# Uncontrollable Chewing



## aleshas40 (Jul 5, 2011)

Hi All, I have an almost 2 year old unspayed female German Shepherd. Her chewing is out of control. She chews anything and everything. She never does it when we are home or awake, only when we are away from the house or asleep. She has toys and chew toys which she plays with but does not "chew" like she does our items. I am to a point where I no longer know what to do and cannot tolerate the chewing any longer. Her damage is now somewhere in the thousands of $. She is definitely not neglected and is rather spoiled in my opinion. She is an indoor and outdoor dog. We give her as much attention as possible which does not seem to be a factor in her chewing. We can take her for a long run and drain her energy, then go to sleep only to wake up and find she has managed to destroy something. We do our best to keep everything out of her reach but she finds it and destroys. She brings things out of the garage in to the yard to chew. She chews sprinklers, she has chewed apart my 3 year old's bicycle. Today she chewed a pool cover and popped the top of our above ground pool, she also chewed holes in the garden hose, the hoses for the pool pump, and destroyed a pool skimmer. This is all in a days work for her... While we are asleep or away. She doesn't chew anything in the house, only outside. Though she does not hesitate to take something from the house to chew outside. I am not sure if she does this out of spite because she thinks she is a full time indoor dog, if its jealousy, if its boredom. I have no idea. Any help or suggestions for this will be GREATLY appreciated. I am at a loss. :help:


----------



## KZoppa (Aug 14, 2010)

is she crate trained? it sounds like she's not getting enough mental or physical stimulation either. Is she supervised or just left to her own devices? Often times a bored dog will find their own entertainment its always going to be something you're not gonna like. What activities do you do with her? Is she your first GSD? What kind of training for she have? How much exercise does she get? This is a breed that needs more than your average dog. Without that DAILY physical and mental exercise, they may get into trouble. Its an energetic breed that will literally burst with energy until they have an outlet for it. Sounds to me like her needs are not being met. if she is crate trained, then when you are not able to supervise her, you need to crate her. if she is not crate trained, i would advise you crate train her. ONLY put in the crate with her an appropriate chew. If you have to treat her like a puppy, then treat her like a puppy. In the house, she should have a leash attached to her collar at all times so you can provide a quick correction when she starts to go for something she shouldnt. Even tethering her to you will prevent her from getting into trouble because you're right there watching her. Is this a new thing or has she always done this?


----------



## Kris10 (Aug 26, 2010)

"She doesn't chew anything in the house, only outside"

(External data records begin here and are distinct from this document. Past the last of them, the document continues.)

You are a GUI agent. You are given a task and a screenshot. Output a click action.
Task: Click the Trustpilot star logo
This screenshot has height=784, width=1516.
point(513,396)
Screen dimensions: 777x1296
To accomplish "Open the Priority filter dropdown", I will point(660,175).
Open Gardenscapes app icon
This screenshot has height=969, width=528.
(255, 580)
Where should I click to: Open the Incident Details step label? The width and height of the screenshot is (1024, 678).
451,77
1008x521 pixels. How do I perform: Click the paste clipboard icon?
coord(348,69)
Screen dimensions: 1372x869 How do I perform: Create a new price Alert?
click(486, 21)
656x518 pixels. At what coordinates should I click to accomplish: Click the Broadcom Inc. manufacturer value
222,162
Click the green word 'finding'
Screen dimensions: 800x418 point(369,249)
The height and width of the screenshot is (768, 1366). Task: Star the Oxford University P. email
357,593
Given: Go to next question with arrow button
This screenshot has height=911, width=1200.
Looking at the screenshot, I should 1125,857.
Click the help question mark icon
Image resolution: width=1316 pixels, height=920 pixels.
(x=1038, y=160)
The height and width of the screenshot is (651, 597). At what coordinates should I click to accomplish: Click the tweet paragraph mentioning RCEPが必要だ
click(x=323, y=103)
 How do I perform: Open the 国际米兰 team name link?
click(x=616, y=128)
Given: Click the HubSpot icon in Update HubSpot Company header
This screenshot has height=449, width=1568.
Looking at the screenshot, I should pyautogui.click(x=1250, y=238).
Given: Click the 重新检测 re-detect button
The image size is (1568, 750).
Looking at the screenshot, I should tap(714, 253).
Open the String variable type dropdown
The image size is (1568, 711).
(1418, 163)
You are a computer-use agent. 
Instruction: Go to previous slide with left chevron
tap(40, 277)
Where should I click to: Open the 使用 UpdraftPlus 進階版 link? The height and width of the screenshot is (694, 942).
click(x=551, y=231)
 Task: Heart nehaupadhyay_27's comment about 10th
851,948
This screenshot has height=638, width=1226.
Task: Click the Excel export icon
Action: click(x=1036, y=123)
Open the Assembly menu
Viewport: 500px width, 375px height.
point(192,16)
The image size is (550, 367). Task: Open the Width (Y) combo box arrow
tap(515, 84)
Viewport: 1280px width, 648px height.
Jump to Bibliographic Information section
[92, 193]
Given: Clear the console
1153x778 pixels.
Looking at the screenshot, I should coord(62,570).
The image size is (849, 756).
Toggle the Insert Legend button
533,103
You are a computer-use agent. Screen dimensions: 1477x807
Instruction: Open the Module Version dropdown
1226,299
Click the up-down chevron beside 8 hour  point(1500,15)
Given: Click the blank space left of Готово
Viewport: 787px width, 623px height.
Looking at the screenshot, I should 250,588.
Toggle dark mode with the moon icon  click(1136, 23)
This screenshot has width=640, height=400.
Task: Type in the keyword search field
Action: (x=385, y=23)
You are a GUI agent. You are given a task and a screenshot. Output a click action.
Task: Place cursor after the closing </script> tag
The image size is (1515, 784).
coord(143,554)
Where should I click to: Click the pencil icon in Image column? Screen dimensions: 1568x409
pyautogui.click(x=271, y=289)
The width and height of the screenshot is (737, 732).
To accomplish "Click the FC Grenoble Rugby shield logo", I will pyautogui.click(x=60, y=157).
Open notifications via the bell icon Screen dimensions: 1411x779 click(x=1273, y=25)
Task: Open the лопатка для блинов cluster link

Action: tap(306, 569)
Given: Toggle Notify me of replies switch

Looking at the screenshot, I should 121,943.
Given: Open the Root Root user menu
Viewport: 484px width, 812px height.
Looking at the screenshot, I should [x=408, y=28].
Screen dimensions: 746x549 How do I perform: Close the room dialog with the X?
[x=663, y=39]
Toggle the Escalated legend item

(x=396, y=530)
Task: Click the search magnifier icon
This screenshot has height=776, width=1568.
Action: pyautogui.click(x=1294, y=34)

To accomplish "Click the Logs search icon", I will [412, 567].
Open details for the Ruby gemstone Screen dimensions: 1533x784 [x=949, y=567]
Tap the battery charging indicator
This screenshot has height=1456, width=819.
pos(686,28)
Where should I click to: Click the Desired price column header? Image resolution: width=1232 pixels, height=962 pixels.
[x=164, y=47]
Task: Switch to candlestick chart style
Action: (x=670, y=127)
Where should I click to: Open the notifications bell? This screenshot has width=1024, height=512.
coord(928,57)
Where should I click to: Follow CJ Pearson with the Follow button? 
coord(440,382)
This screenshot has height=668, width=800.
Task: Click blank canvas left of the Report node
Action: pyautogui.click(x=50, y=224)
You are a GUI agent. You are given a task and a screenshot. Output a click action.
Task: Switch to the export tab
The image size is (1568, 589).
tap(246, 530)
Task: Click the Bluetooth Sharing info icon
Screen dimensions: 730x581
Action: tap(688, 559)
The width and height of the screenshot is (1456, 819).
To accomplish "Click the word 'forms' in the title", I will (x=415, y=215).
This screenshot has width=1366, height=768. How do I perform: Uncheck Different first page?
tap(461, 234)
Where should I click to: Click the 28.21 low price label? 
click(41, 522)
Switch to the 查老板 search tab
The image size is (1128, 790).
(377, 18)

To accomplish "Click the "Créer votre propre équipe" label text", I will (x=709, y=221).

Don't leave her outside unattended.


----------



## Good_Karma (Jun 28, 2009)

I think crate training sounds like a good idea. Have you tried a wide variety of different chewing toys (shapes, sizes, materials, meaty ones, bones, etc.). I also like the puzzle toys. It sounds like your dog is just doing it out of habit or boredom. These are wicked smart dogs, so they will find a way to occupy themselves if you don't. You can rest assured that she is not doing it out of spite or jealousy. Dogs don't think like that.

Just out of curiosity, after chewing all those things, how are her teeth doing?


----------



## Veronica1 (Jun 22, 2010)

Agree with the others about crate training.

We had an Alaskan Husky who was destructive - inside or outside. He chewed up countless leather shoes, belts, books, a couch cushion, dog beds, many articles of clothing, etc. It's unbelieveable his digestive system could even handle it. He was not crate trained.

Panzer is the first dog we have crate trained. It is a wonderful thing! At 15 months, he hasn't destroyed anything (well he did chew on a shoe heel, but that's it). 

Set your girl up for success. If she fails when she's unsupervised, make the environment restrictive so she can't get into things she shouldn't.


----------



## LaRen616 (Mar 4, 2010)

It sounds to me like she is bored. 

How much exercise does she get? A simple walk around the block or a little ball throwing in the backyard is not enough for this breed. They need to run and do alot of it. Can you take her to a lake so she can swim? Does she have any dog friends she can run with?

What do you do for mental stimulation? You need to tire her out physically and mentaly. Buy a Tug-A-Jug and put her kibble meals in it. Buy an Everlasting Treat Ball or dog puzzles. Play hide and seek or "find it" with her.

You will be surprised how well behaved she will be if you exercise her body and her mind.


----------